**Supplied text**
From: Jamal Hadi Salim <jhs@mojatatu.com>
To: Vlad Buslov <vladbu@nvidia.com>
Cc: netdev@vger.kernel.org, deb.chatterjee@intel.com,
anjali.singhai@intel.com, namrata.limaye@intel.com,
tom@sipanda.io, mleitner@redhat.com, Mahesh.Shirshyad@amd.com,
tomasz.osinski@intel.com, jiri@resnulli.us,
xiyou.wangcong@gmail.com, davem@davemloft.net,
edumazet@google.com, kuba@kernel.org, pabeni@redhat.com,
horms@kernel.org, kernel@mojatatu.com, khalidm@nvidia.com,
toke@redhat.com, mattyk@nvidia.com
Subject: Re: [PATCH RFC v6 net-next 13/17] p4tc: add table entry create, update, get, delete, flush and dump
Date: Mon, 9 Oct 2023 10:02:11 -0400 [thread overview]
Message-ID: <CAM0EoM=2ObA1yrasNWRFoSzB+JZ0su2TKrXH-D0k+Pth=aOUxg@mail.gmail.com> (raw)
In-Reply-To: <87edi5ysun.fsf@nvidia.com>
Hi Vlad,
On Sun, Oct 8, 2023 at 12:36 PM Vlad Buslov <vladbu@nvidia.com> wrote:
>
> On Sat 30 Sep 2023 at 10:35, Jamal Hadi Salim <jhs@mojatatu.com> wrote:
[..trimmed...]
> > +/* Invoked from both control and data path */
> > +static int __p4tc_table_entry_update(struct p4tc_pipeline *pipeline,
> > + struct p4tc_table *table,
> > + struct p4tc_table_entry *entry,
> > + struct p4tc_table_entry_mask *mask,
> > + u16 whodunnit, bool from_control)
> > +__must_hold(RCU)
> > +{
> > + struct p4tc_table_entry_mask *mask_found = NULL;
> > + struct p4tc_table_entry_work *entry_work;
> > + struct p4tc_table_entry_value *value_old;
> > + struct p4tc_table_entry_value *value;
> > + struct p4tc_table_entry *entry_old;
> > + struct p4tc_table_entry_tm *tm_old;
> > + struct p4tc_table_entry_tm *tm;
> > + int ret;
> > +
> > + value = p4tc_table_entry_value(entry);
> > + /* We set it to zero on create an update to avoid having entry
> > + * deletion in parallel before we report to user space.
> > + */
> > + refcount_set(&value->entries_ref, 0);
>
> TBH I already commented on one of the previous versions of this series
> that it is very hard to understand and review tons of different atomic
> reference counters, especially when they are modified with functions
> like refcount_dec_not_one() or unconditional set like in this place.
>
> I chose specifically this function because __must_hold(RCU) makes it
> look like it can be accessed concurrently from datapath, which is not
> obvious on multiple previous usages of reference counters in the series.

**Exercises**
- 1) Can you repeat the patch review email word for word, starting with "In-Reply-To: <87edi5ysun.fsf@nvidia.com>" and going on through "whodunnit, bool from_control)"?
- 2) How would this sentence from the patch review email read in Spanish: "I chose specifically this function because __must_hold(RCU) makes it look like it can be accessed concurrently from datapath, which is not obvious on multiple previous usages of reference counters in the series."
- 3) Can you carry the patch review email on from its final sentence?
None of the entries has anything to do with the patch review email.

**Records shown**
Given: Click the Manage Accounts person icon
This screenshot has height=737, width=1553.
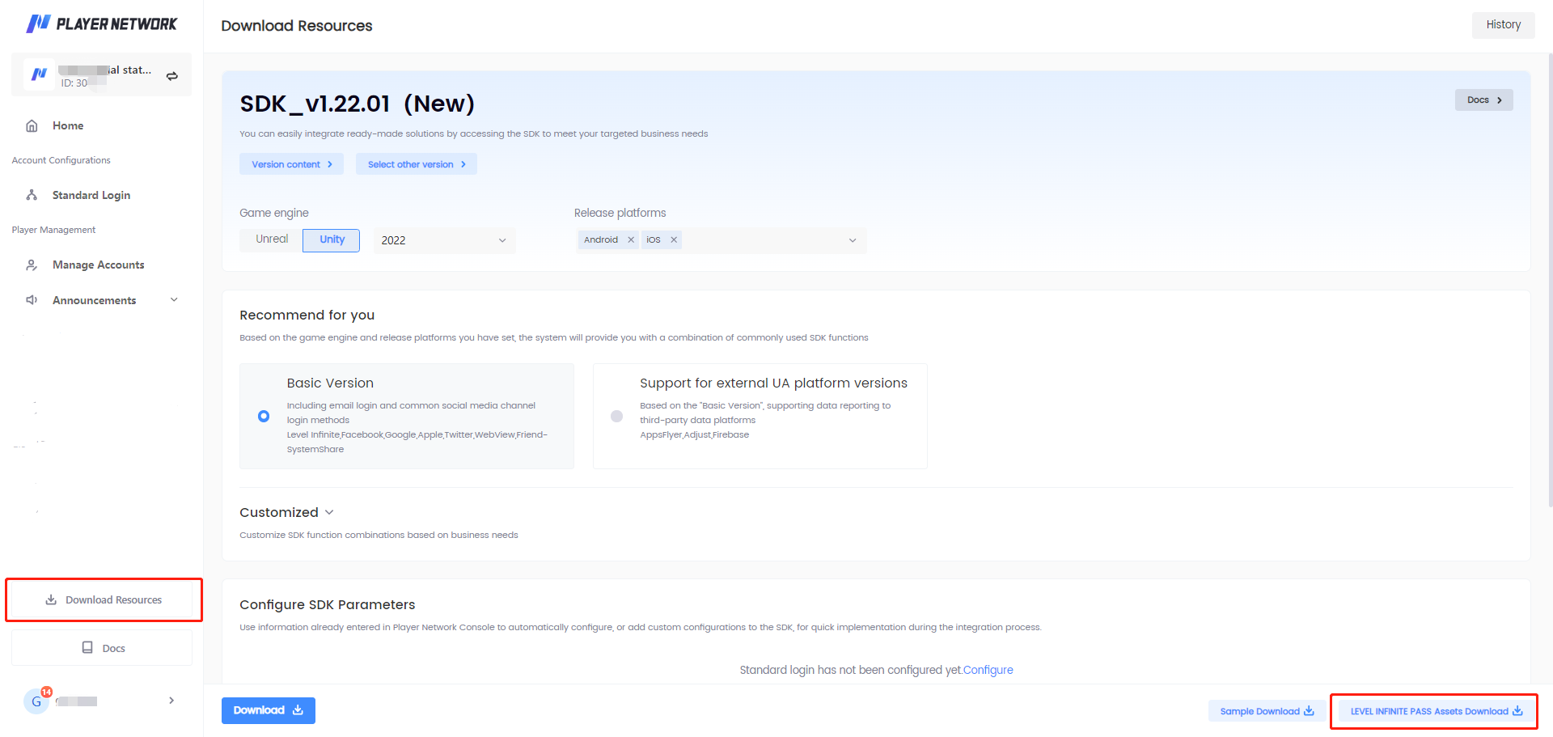Looking at the screenshot, I should pos(32,265).
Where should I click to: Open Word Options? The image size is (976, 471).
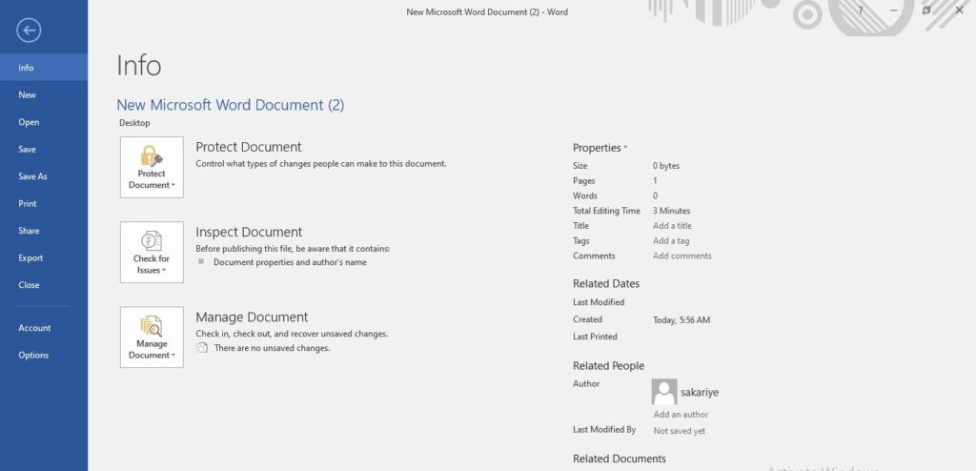pos(33,356)
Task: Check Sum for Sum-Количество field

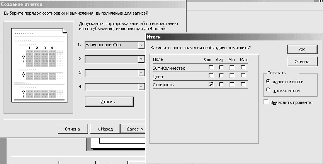Action: coord(211,68)
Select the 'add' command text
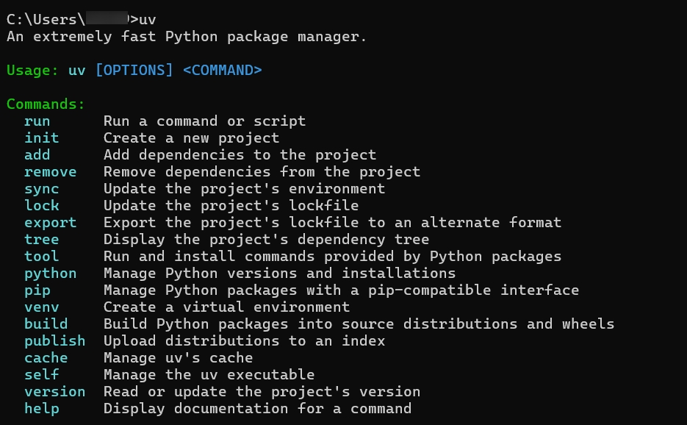This screenshot has height=425, width=687. tap(37, 155)
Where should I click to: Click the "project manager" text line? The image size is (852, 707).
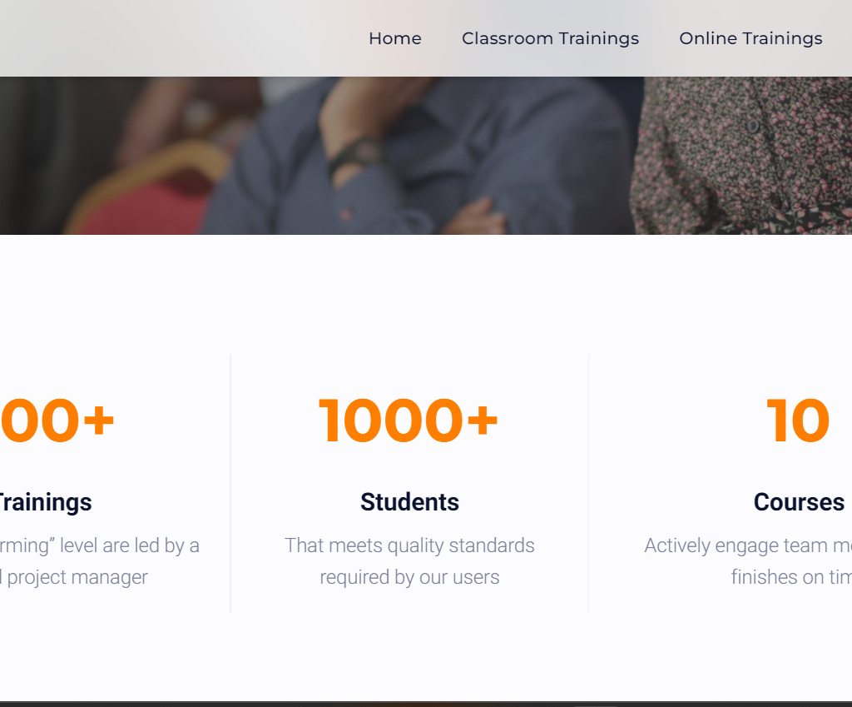74,578
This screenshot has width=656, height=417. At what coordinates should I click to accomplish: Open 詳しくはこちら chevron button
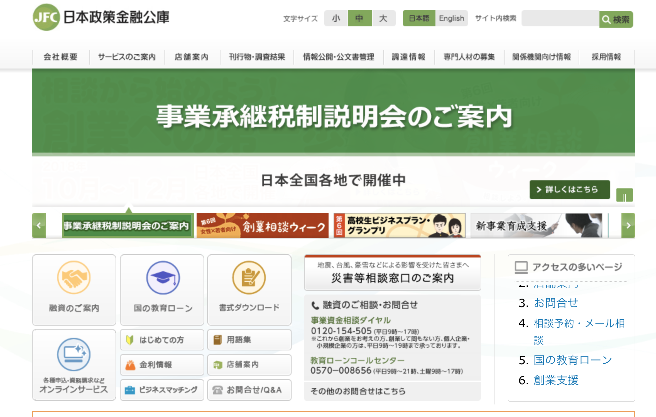tap(569, 189)
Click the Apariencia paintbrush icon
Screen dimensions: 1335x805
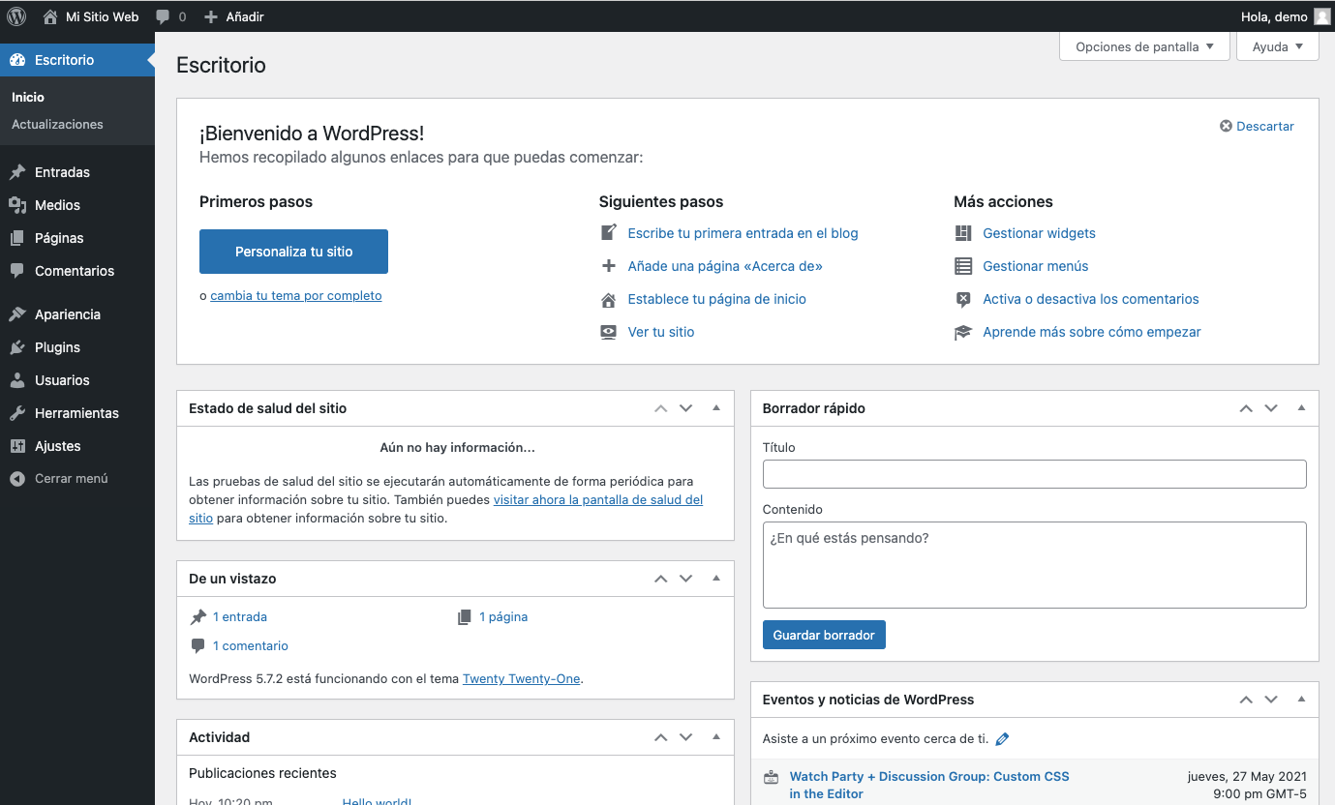tap(19, 313)
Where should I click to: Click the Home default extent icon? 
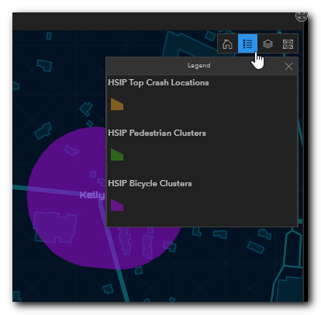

**The results**
- 1)
In-Reply-To: <87edi5ysun.fsf@nvidia.com>
Hi Vlad,
On Sun, Oct 8, 2023 at 12:36 PM Vlad Buslov <vladbu@nvidia.com> wrote:
>
> On Sat 30 Sep 2023 at 10:35, Jamal Hadi Salim <jhs@mojatatu.com> wrote:
[..trimmed...]
> > +/* Invoked from both control and data path */
> > +static int __p4tc_table_entry_update(struct p4tc_pipeline *pipeline,
> > + struct p4tc_table *table,
> > + struct p4tc_table_entry *entry,
> > + struct p4tc_table_entry_mask *mask,
> > + u16 whodunnit, bool from_control)

- 2) Elegí específicamente esta función porque __must_hold(RCU) hace que parezca que se puede acceder a ella de forma concurrente desde la ruta de datos, lo cual no es evidente en varios usos anteriores de contadores de referencia en la serie.

- 3)
True, tables can be manipulated from control plane/user space,
datapath as well as timers (mostly for delete).
Would using wrappers around these incr/decr help? i mean meaningful
inlines that will provide clarity as to what an incr/decr is?
> So what happens here if entries_ref was 0 to begin with? Or is possible
> for this function to be executed concurrently by multiple tasks, in
> which case all of them set entries_ref to 0, but first one that finishes
> resets the counter back to 1 at which point I assume it can be deleted
> in parallel by control path while some concurrent
> __p4tc_table_entry_update() are still running (at least that is what the
> comment here indicates)?
It's rtnl-lockless, so you can imagine what would happen there ;->
Multiple concurent user space, kernel, timers all contending for this.
Exactly what you said: its zero in this case because some entity could
delete it in parallel.
See comment further down which says "In case of parallel update, the
thread that arrives here first will..."
Consider it a poor man's lock. Does that help? Perhaps we could have
more discussion at the monthly tc meetup..
We have been testing this code a lot for concurrency and wrote some
user space tooling to catch such issues.
>
> > +
> > + if (table->tbl_type != P4TC_TABLE_TYPE_EXACT) {
> > + mask_found = p4tc_table_entry_mask_add(table, entry, mask);
> > + if (IS_ERR(mask_found)) {
> > + ret = PTR_ERR(mask_found);
> > + goto out;
> > + }
> > + }
> > +
> > + p4tc_table_entry_build_key(table, &entry->key, mask_found);
> > +
> > + entry_old = p4tc_entry_lookup(table, &entry->key, value->prio);
> > + if (!entry_old) {
> > + ret = -ENOENT;
> > + goto rm_masks_idr;
> > + }
> > +
> > + /* In case of parallel update, the thread that arrives here first will
> > + * get the right to update.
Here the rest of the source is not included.